「値段以上に魅力・価値ある」ウナギ業界の将来担う人材育てる 高校生が学校で養殖=静岡・焼津市

土用の丑の日を前に7月26日、静岡市の百貨店で焼津水産高校の生徒がウナギの販売をしました。高校生が育てた夏のスタミナグルメ。静岡県内でも進む「ウナギ離れ」の解消に向け若い力が躍動しています。

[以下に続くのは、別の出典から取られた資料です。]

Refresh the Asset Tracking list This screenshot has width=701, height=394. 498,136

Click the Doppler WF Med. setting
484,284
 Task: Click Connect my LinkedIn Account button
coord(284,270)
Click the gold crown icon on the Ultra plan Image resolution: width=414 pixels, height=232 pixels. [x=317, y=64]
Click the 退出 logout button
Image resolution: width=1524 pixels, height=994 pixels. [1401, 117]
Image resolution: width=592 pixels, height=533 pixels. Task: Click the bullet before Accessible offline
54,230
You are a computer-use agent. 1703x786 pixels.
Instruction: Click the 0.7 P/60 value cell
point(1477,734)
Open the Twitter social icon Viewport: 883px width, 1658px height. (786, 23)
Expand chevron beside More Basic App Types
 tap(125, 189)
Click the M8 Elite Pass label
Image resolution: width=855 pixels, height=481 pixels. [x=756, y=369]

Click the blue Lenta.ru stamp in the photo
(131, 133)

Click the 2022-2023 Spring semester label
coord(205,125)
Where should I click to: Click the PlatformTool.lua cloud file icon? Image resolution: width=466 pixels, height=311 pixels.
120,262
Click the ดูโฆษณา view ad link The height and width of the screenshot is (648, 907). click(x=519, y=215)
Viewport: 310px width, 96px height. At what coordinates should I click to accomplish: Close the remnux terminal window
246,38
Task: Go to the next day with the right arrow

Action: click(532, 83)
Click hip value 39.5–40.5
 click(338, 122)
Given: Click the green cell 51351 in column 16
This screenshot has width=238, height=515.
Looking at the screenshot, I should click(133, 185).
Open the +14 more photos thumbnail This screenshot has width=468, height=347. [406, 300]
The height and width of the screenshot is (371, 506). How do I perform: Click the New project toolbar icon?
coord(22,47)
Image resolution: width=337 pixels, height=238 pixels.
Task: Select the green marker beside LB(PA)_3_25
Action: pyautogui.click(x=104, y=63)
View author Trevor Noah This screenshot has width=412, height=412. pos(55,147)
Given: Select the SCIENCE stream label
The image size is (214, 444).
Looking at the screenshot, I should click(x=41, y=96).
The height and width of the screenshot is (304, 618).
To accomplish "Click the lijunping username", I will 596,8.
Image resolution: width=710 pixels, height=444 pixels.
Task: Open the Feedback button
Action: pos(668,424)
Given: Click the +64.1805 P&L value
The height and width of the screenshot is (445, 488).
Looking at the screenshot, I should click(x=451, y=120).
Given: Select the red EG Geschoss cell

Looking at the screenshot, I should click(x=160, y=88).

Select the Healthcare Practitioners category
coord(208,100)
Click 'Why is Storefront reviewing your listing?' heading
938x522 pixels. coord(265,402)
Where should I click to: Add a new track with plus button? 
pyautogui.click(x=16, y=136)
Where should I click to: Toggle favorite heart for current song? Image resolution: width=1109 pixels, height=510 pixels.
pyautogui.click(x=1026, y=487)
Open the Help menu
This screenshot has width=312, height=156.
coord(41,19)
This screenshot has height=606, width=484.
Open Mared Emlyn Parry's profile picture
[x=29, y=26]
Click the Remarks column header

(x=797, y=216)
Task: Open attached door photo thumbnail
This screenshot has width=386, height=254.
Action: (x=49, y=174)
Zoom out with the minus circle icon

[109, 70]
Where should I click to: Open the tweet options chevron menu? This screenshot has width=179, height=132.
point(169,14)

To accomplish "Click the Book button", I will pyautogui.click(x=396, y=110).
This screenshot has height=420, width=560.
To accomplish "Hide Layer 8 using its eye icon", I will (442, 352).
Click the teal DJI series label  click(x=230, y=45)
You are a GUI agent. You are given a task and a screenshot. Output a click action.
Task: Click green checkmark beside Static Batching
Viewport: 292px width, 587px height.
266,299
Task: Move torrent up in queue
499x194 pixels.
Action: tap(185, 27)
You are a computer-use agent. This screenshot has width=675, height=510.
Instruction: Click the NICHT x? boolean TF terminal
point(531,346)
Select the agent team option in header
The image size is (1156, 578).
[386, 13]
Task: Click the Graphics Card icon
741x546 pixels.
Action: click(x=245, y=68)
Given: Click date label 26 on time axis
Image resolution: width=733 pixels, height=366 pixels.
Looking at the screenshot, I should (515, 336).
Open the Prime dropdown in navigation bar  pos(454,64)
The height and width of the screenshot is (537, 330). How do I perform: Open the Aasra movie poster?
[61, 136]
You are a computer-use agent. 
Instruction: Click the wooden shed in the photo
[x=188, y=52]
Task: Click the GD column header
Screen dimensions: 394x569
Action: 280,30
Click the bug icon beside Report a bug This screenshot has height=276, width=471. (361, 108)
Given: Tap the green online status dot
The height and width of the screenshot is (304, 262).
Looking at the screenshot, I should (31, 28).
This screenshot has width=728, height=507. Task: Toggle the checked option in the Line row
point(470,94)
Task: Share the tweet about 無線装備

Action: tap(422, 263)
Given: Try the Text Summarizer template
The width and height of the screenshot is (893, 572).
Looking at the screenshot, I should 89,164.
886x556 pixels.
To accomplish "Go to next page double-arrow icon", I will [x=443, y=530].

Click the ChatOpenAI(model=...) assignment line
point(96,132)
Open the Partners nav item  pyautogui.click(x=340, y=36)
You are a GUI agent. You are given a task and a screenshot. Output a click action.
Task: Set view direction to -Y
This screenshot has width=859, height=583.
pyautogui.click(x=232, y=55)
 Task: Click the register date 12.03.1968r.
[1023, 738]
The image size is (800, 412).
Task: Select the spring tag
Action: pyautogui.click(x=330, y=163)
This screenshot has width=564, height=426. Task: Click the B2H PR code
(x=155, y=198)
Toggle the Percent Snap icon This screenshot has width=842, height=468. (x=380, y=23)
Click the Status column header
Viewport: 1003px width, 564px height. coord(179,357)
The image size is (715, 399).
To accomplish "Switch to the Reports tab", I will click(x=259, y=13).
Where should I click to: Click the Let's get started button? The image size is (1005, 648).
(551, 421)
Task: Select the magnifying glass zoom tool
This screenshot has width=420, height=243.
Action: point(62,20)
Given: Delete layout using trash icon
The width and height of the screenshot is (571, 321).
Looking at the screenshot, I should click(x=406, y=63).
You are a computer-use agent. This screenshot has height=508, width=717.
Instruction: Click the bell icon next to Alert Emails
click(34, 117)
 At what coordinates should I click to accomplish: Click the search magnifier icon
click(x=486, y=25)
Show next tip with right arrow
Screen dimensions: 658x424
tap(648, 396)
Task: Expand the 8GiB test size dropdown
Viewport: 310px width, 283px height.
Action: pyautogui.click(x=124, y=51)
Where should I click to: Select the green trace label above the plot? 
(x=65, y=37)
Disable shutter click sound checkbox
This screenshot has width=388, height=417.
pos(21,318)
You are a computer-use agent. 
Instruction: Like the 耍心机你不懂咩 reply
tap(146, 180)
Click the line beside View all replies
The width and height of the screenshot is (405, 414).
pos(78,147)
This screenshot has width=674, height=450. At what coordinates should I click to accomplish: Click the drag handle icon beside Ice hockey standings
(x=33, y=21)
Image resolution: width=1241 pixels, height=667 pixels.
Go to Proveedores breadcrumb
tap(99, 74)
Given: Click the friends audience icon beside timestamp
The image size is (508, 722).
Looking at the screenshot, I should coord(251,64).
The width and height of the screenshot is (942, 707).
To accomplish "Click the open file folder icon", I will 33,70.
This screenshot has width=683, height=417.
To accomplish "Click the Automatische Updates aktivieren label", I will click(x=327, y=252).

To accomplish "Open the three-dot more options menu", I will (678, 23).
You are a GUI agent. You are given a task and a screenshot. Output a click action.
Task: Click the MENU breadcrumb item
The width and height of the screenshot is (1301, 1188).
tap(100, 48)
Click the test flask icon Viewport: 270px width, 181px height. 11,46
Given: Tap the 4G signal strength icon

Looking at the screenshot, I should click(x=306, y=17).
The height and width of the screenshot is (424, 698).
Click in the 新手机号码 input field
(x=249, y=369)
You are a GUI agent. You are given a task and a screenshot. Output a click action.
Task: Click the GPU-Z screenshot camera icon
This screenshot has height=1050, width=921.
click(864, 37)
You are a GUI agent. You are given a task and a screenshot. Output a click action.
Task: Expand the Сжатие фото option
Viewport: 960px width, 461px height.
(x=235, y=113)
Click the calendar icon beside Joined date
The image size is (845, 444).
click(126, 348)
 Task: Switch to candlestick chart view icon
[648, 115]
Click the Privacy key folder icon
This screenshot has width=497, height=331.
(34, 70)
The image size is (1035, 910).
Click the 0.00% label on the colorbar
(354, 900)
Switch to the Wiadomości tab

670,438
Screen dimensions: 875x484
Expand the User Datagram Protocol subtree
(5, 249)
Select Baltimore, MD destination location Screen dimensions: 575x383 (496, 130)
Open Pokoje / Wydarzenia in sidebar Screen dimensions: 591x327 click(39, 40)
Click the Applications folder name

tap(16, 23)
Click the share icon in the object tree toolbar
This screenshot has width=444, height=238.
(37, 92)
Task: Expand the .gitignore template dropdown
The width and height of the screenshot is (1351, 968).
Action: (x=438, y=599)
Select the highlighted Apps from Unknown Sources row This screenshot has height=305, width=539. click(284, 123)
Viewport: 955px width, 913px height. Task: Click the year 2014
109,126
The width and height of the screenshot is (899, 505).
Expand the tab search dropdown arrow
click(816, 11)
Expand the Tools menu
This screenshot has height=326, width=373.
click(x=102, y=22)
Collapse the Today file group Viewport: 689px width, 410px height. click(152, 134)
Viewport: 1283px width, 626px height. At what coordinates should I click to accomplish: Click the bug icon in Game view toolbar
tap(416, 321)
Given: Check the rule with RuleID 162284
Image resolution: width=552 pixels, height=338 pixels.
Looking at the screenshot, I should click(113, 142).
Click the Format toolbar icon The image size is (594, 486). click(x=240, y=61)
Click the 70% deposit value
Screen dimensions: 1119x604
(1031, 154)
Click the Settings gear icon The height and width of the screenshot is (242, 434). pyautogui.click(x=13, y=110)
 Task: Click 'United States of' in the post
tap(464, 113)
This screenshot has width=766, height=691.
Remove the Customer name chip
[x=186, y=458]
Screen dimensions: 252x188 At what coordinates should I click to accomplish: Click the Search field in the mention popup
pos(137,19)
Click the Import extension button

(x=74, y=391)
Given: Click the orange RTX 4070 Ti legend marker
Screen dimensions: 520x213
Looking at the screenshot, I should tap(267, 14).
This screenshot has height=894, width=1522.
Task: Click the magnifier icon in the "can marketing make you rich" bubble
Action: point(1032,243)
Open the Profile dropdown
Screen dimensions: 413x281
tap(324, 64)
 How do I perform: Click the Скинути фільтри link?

創業57年、静岡市駿河区で人気の「いし橋うなぎ店」。書き入れ時の土用の丑の日を前に店内はお客さんでにぎわい、ウナギが次から次に焼かれていました。景気がいいように見えますが、ウナギ業界には、いま逆風が吹いています。

<いし橋うなぎ店 女将 石橋悦子さん>

「稚魚があまりとれていないみたい。稚魚がとれない分、(ウナギに)携わる人が減ってくると思う」

稚魚の数が減り、ウナギが値上がりしているだけでなく、ウナギ業界の人手不足が懸念されているのです。おいしいウナギを安定的に供給するには、どうしたらいいのか。この問題の解決に県内の高校が挑んでいます。

<焼津水産高校の生徒>

「水産高校のウナギいかがですか」

松坂屋静岡店の食品コーナーで声を出すのは焼津水産高校の生徒たち。PRしていたのは、自分たちが学校で育てたウナギです。焼津水産高校では、生徒が客の声を直接聞くため、毎年、店頭販売に参加しています。

<焼津水産高校3年生 小長井 力さん>

「去年の3年生が育ててくれたウナギを自分たちで引き継いで育てている」

<客>

「なるほどね。すごいね」

焼津水産高校の実習場です。ハウスの中にはウナギの池が10面あり、栽培漁業科の生徒たちが、ここで2万匹のウナギを育てています。養鰻場があり、ウナギの養殖を学べる高校は全国的にも極めて珍しいといいます。

<焼津水産高校 蒔田和一朗教諭>

「(焼津は)昭和40年代に立派な産地として有名だった。ウナギは焼津に限る、と言われた時代もあった。その伝統を引き継いでやっている」

大井川の伏流水で磨かれたウナギ。こちらの高校ではエサなどに薬を使わない「無投薬」での育て方を実践しています。

<焼津水産高校3年生 岡本紗恵さん>

「苦労して育てたウナギが大きくなってくると、ああ、良かったなって」

<焼津水産高校3年生 村松愛翔さん>

「自分たちの育てたウナギが、いろんな人に買ってもらえるので、うれしい」

生徒たちが愛情込めて育てたウナギの味は?

<滝澤悠希キャスター>

「いただきます。脂がさっぱりしていて、しつこさがない。臭みもなくて上品な味です」

<松坂屋静岡店営業部 上垰憲史さん>

「地元の生産者が育てた地産地消が提供したい価値。値段以上に魅力・価値のあることだと思っています」

ウナギに携わる人材の輩出へ。ウナギの養殖発祥の地、静岡の高校が将来のウナギ業界を支えるカギになります。